Data section —
+---+

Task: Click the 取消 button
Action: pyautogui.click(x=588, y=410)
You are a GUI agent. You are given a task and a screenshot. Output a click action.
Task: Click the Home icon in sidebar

+---+

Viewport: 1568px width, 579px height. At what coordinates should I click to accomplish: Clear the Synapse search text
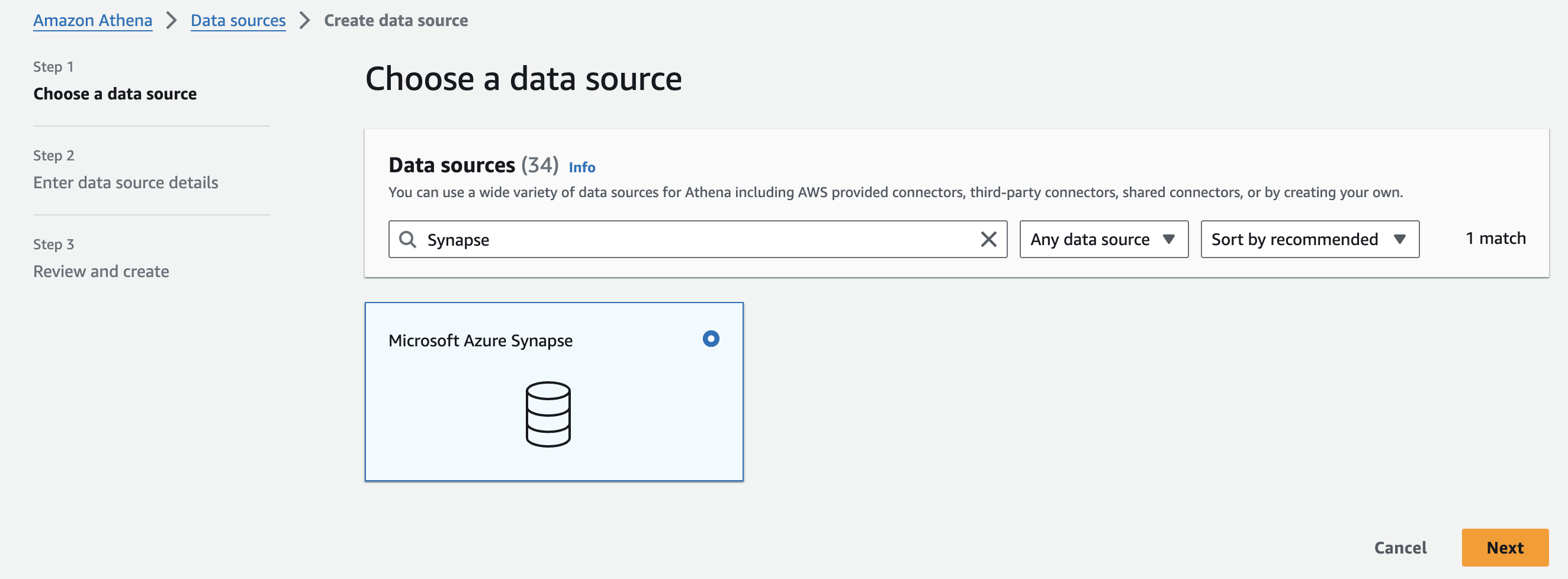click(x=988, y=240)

+---+

Task instructions — Output exactly one stretch of the listing: from the line containing "You are a GUI" through the line containing "Task: Click the Home icon in sidebar", both end lines included.

Worked solution —
You are a GUI agent. You are given a task and a screenshot. Output a click action.
Task: Click the Home icon in sidebar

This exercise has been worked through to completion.